### DIRECTIONS
In the entries that follow, find the line containing "Screen dimensions: 1259x952" and the line containing "the Configure AdGroup", then copy exactly everything from the first through the second except the pictures.

### THE RECORDS
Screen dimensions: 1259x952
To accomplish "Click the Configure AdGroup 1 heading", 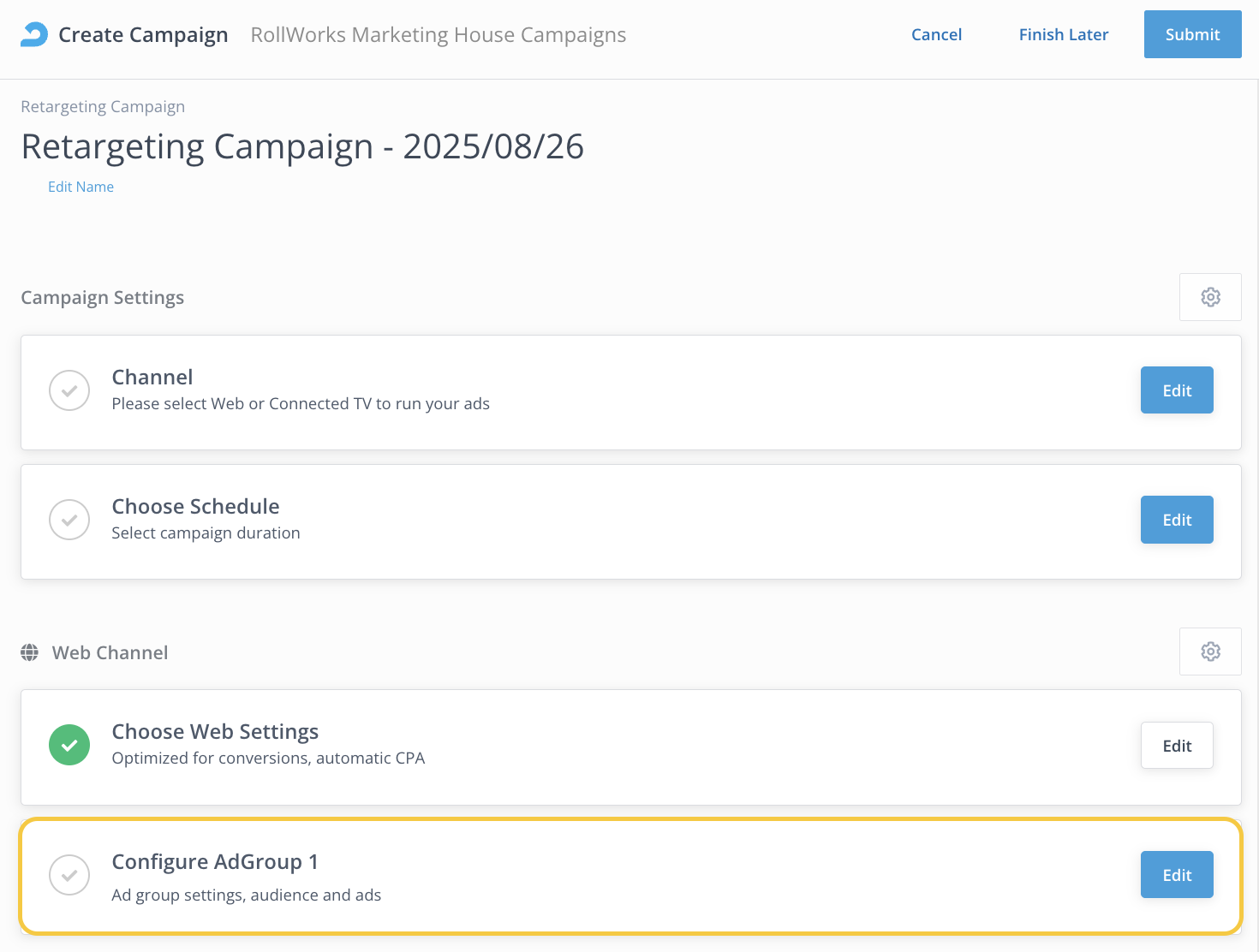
* * *
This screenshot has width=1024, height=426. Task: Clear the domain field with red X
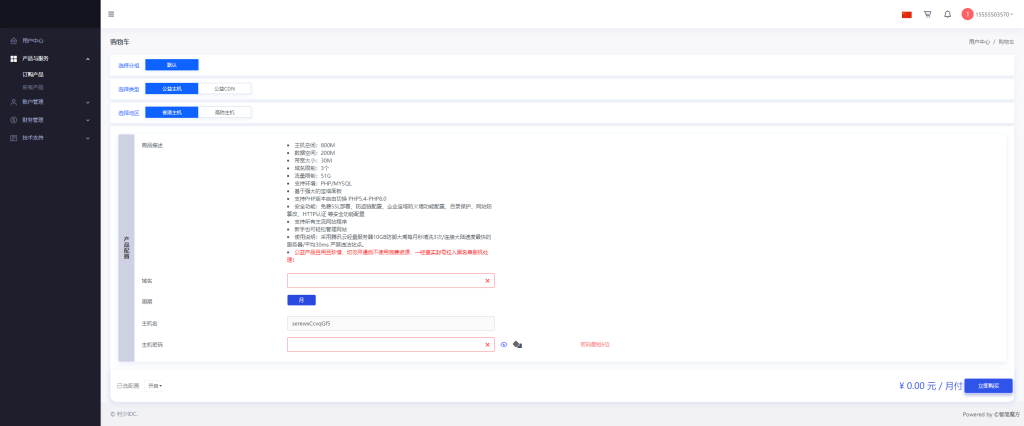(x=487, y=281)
* * *
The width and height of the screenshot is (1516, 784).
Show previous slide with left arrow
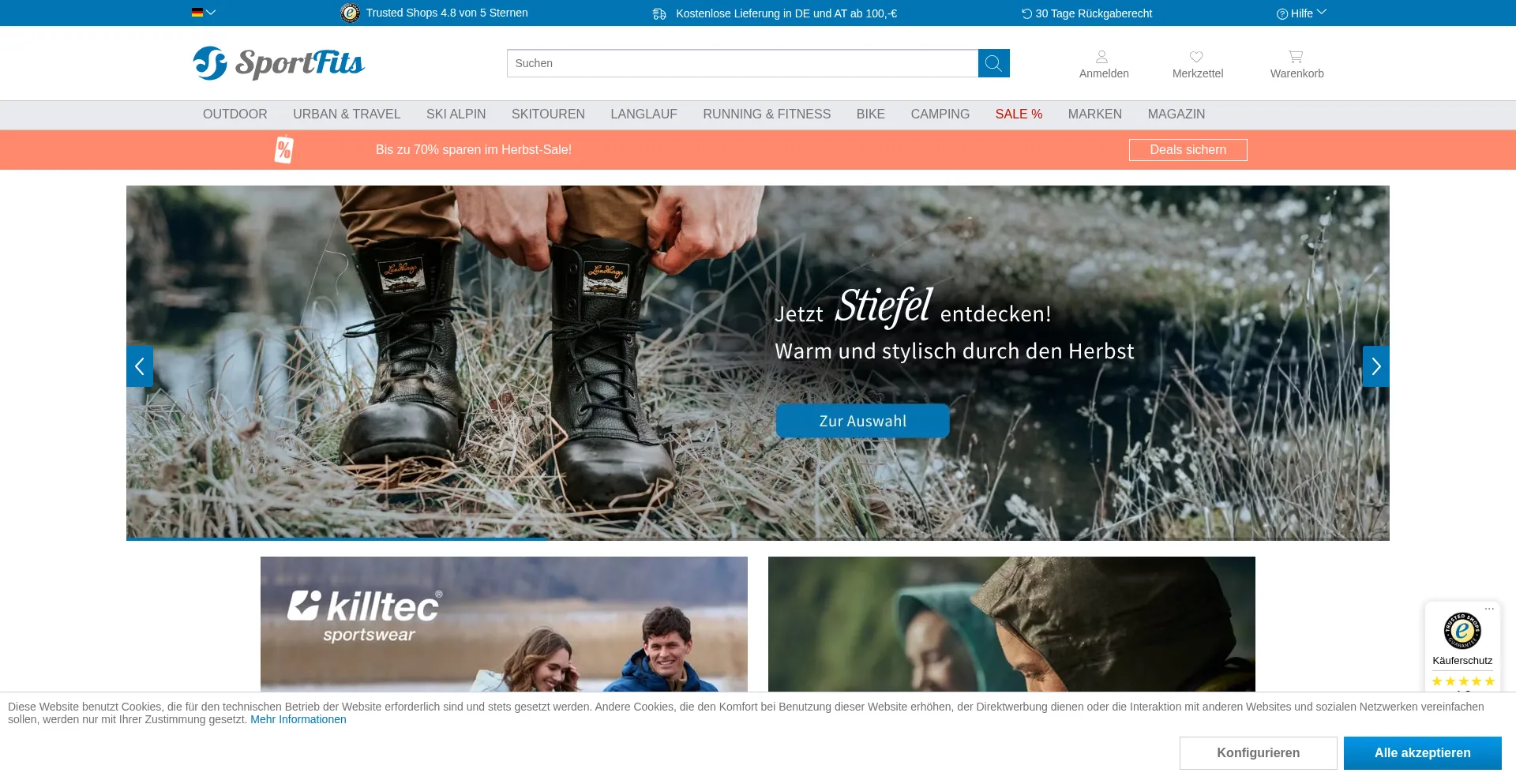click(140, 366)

### WRITTEN REPLY
Screen dimensions: 1259x952
To accomplish "Click the Configure AdGroup 1 heading", 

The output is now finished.